EXERCISE BRIEF -
Look through the data below, and copy each line that carries the word "blue".

[GIVEN RECORDS Boundary: Start]

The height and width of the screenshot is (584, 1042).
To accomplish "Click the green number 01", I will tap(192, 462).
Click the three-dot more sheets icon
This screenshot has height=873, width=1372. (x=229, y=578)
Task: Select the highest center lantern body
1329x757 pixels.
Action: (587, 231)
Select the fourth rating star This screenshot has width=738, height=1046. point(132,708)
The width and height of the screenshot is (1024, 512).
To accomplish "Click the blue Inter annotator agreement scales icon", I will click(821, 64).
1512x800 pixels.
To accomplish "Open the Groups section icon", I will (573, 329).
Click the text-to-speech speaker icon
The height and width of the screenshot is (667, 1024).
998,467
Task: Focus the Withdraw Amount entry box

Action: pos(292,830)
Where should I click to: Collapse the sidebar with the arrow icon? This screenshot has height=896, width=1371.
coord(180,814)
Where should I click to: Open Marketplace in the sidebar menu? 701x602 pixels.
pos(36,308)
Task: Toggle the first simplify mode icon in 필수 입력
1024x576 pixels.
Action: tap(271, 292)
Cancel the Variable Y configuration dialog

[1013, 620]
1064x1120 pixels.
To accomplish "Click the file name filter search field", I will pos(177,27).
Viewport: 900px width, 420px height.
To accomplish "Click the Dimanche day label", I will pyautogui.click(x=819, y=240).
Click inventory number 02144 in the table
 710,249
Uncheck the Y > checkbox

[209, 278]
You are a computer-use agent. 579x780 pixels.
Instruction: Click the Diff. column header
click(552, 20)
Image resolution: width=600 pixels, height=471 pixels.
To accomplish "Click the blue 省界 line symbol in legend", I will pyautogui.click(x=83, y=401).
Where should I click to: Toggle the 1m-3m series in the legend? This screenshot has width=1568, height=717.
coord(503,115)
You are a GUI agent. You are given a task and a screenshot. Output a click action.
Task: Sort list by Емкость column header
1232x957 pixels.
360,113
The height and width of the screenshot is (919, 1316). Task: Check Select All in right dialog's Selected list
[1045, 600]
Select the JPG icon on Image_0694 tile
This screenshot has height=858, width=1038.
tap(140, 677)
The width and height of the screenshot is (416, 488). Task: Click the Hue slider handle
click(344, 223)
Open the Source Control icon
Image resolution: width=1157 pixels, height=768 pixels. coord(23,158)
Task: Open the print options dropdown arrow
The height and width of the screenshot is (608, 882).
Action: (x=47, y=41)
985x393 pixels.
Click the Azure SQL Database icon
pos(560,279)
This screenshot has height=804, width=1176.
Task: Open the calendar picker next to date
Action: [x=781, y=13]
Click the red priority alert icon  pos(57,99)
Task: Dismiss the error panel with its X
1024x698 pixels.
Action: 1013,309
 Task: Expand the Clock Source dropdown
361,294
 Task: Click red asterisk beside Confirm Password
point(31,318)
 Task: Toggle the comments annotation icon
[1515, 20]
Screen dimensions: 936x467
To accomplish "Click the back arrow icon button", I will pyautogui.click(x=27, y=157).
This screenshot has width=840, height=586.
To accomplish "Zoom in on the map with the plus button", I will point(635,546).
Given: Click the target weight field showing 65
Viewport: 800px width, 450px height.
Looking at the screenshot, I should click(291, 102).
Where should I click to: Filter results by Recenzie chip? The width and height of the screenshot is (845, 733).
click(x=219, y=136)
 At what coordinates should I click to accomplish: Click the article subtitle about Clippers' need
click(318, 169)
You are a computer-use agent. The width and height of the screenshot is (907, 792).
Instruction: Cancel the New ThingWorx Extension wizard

[GIVEN RECORDS Boundary: End]

RESPONSE FOR THIS EXERCISE -
To accomplish "Click the blue Inter annotator agreement scales icon", I will click(821, 64).
To accomplish "Click the blue 省界 line symbol in legend", I will pyautogui.click(x=83, y=401).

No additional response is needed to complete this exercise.